- The paper introduces a dual-stream network architecture combined with self-supervised contrastive learning to enhance 3D medical image segmentation.
- It employs consistency regularization and pixel-level entropy filtering to mitigate unreliable pseudo-labels in CT and MRI images.
- Experimental results show improved DSC and Jaccard indices on Left Atrial and NIH Pancreas datasets, outperforming previous methods.
Self-Supervised Contrastive Learning for 3D Medical Image Segmentation
This paper introduces a semi-supervised semantic segmentation method designed to leverage both labeled and unlabeled 3D medical imaging data. The core innovation lies in a dual-stream network architecture coupled with a self-supervised contrastive learning paradigm to address the challenges posed by unreliable pseudo-labels. The method demonstrates SOTA results on 3D CT/MRI segmentation datasets.
Methodological Details
The proposed method utilizes a dual-stream network, comprising Subnet A and Subnet B, each with a 3D encoder-decoder architecture to generate prediction maps YA​ and YB​ for a given input image. The supervised loss function Ls​, as defined in Equation 1, consists of both cross-entropy and Dice losses, guiding the network to learn robust representations for each class based on the labeled data.
Figure 1: An illustration of the proposed pipeline, highlighting the use of Ls​ for labeled data and Lu​ for unlabeled data, with pseudo-labels derived from the network exhibiting lower Ls​.
To minimize false predictions, the paper introduces a consistency regularization term, which considers the confidence predictions of one network against the other. For unlabeled images, the method applies a pixel-level entropy-based filtering to exclude unreliable pixel-level pseudo-labels when calculating the unsupervised loss Lu​. A regularization loss term, Lreg​, is added to Lu​ to further perform error correction. The overall loss function L combines the supervised loss Ls​, unsupervised loss Lu​, and a contrastive loss Lc​ for unreliable pseudo-labels. The weights λu​ and λc​ control the contributions of the unsupervised and contrastive losses, respectively.

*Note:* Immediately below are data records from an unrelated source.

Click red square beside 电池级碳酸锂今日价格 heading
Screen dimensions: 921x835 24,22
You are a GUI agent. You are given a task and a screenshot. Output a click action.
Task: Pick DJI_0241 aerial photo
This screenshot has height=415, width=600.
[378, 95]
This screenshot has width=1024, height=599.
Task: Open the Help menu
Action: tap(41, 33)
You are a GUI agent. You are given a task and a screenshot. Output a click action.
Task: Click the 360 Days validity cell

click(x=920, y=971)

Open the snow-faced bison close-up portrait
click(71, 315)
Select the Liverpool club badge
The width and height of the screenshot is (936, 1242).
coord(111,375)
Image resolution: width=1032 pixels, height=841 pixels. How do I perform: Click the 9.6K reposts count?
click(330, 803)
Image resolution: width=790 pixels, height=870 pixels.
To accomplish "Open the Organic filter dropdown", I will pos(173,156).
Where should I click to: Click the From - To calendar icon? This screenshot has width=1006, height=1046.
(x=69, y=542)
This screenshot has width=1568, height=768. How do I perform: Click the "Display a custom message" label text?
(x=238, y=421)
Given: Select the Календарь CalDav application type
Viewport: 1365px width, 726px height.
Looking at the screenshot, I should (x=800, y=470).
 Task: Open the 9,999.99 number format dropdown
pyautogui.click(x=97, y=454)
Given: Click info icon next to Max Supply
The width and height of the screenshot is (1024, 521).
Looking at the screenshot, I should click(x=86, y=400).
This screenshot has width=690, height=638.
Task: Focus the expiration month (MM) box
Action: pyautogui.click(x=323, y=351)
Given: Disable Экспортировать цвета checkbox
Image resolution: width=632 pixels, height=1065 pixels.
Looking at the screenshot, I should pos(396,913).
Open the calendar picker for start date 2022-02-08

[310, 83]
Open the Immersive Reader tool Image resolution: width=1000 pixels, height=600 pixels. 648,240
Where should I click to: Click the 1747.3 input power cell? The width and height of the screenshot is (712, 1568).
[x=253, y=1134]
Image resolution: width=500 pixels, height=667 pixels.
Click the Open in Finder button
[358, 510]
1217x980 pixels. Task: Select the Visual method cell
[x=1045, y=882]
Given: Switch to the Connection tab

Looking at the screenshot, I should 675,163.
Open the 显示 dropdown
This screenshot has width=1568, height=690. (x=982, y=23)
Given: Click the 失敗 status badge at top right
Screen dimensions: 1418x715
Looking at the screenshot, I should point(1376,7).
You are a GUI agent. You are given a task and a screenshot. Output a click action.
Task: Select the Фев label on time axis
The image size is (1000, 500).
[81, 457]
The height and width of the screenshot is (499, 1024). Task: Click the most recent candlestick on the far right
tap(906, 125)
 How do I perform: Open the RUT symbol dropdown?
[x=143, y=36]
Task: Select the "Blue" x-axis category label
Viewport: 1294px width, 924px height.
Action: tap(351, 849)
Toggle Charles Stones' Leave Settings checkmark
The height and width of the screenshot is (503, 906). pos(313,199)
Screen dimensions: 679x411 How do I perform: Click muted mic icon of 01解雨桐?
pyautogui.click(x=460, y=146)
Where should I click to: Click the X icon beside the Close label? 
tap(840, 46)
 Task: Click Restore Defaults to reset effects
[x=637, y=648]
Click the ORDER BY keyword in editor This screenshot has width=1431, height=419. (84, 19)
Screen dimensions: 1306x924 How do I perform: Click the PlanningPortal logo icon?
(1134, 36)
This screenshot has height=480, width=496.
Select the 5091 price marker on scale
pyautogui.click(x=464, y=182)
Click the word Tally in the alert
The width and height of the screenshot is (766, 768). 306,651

The consistency regularization refines predictions by identifying voxels where Subnet A and Subnet B produce conflicting predictions despite high confidence. The area of incorrect predictions Mdiff​ is defined as the set of voxels where the maximum softmax outputs of the two subnetworks differ significantly, exceeding a confidence threshold T. An L1 distance loss function is then applied as a regularization term to correct potential incorrect predictions by each network.
Figure 2: (a) Illustration of the regularization term and (b) contrastive loss effects on prediction refinement, showcasing the method's ability to correct predictions and reduce uncertainty.
The contrastive loss function is designed to mitigate uncertain predictions by guiding low-confidence voxels towards alignment with their corresponding class prototypes. The approach computes the confidence of each voxel's prediction and categorizes them into reliable and unreliable sets. Prototypes for each class are computed as the mean vector of the reliable voxel representations. A distance function is used to compute a distribution over classes for uncertain voxels, and the contrastive loss function aims to move uncertain voxels of the same class towards their respective class prototype while pushing the prototypes of each class away from each other.
Experimental Design and Results
The model was implemented using PyTorch on a single RTX 3090 GPU. The SGD optimizer was used with a weight decay of 0.0001 and a momentum of 0.9. A dynamic learning rate schedule reduced the learning rate by a factor of 10 after every 2500 iterations, for a total of 6000 iterations. The K-fold cross-validation method was used for a robust assessment.
The method was evaluated on the Left Atrial Dataset (LA) and the NIH Pancreas Dataset. The LA dataset consists of 1003 3D gadolinium-enhanced MR imaging volumes. The NIH Pancreas Dataset comprises 82 abdominal CT volumes with manual pancreas annotations.







Figure 3: Visual comparison of segmentation results, demonstrating the method's ability to accurately segment the left atrium (LA) and pancreas compared to other methods.
The results on the LA dataset show improvements in all metrics, specifically DSC and Jaccard. Compared to MCF [wang2023mcf], the method exhibits an increase in DSC from 88.71 to 89.10 and Jaccard index from 80.41 to 81.62. The method also demonstrated strong performance on the Pancreas dataset. Visual results highlight higher overlap with ground truth labels and fewer false segmentations. Ablation studies on the LA dataset confirmed the impact of the regularization and contrastive loss components.
Conclusion
The dual-stream network with integrated contrastive learning and error correction mechanisms shows substantial improvements in semi-supervised semantic segmentation for medical imaging. The method's ability to effectively leverage both labeled and unlabeled data, while addressing the challenges of unreliable predictions, positions it as a valuable contribution to the field. The observed performance gains on the LA and NIH Pancreas datasets suggest the potential for broader applicability across various medical imaging tasks.